Malgré le démenti de la Senelec, qui affirme qu’aucune coupure programmée n’est prévue du 7 au 13 septembre 2026 et que l’annonce circulant sur les réseaux sociaux est fausse, plusieurs quartiers de Dakar et de sa banlieue ont été touchés par des coupures dans la nuit du dimanche au lundi.

Si le démenti porte sur l’existence d’un calendrier officiel, les perturbations constatées sur le terrain entretiennent la confusion et renforcent les interrogations des usagers sur la communication de la société nationale.

Sur un autre front, la cherté de la vie continue de peser sur les ménages. Au marché Castors, le chou, autrefois vendu autour de 300 francs, atteint 800 francs le kilo, tandis que certains légumes peuvent monter jusqu’à 2 000 francs. Le kilogramme de bœuf, lui, serait passé de 4 000 à 5 500 francs sur certains étals.

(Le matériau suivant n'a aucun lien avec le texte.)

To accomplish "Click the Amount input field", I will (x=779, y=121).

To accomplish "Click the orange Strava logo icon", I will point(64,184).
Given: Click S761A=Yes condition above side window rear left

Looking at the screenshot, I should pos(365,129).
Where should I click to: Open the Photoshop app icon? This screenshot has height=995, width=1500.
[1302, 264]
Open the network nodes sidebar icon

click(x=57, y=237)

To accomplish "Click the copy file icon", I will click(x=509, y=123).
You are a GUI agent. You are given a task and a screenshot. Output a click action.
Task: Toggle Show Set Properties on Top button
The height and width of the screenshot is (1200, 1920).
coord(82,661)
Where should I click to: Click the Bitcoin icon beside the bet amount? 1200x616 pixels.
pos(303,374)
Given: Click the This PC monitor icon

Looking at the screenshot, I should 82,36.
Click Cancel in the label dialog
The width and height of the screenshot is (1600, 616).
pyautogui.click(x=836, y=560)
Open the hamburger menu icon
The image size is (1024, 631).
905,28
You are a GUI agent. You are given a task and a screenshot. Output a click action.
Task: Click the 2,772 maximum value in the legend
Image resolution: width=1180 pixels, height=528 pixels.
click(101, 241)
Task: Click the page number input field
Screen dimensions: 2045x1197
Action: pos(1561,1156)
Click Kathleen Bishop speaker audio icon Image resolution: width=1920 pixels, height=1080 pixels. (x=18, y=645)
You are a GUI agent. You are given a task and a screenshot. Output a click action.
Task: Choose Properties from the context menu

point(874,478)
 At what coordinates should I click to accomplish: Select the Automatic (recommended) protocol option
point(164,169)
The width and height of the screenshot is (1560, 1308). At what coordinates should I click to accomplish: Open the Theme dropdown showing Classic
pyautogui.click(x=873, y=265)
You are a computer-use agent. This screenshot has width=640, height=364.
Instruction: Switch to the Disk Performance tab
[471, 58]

C’est dans ce contexte que l’initiative « 30 jours pour le juste prix », portée notamment par Bathie Drizzy, tente de mobiliser les consommateurs. Si la cause paraît légitime, la faible mobilisation lors de la « Marche des paniers vides » interroge déjà sur sa capacité à transformer la colère exprimée sur les réseaux sociaux en véritable rapport de force.

Autre fragilité : les soupçons de récupération politique. La présence du député Guy Marius Sagna et de militants proches du pouvoir alimente les interrogations, malgré les assurances des initiateurs sur le caractère apolitique du mouvement.

Entre une mobilisation numérique importante et une présence plus limitée sur le terrain, « 30 jours pour le juste prix » devra désormais convaincre sur son indépendance, son organisation et surtout sa capacité à produire des résultats concrets.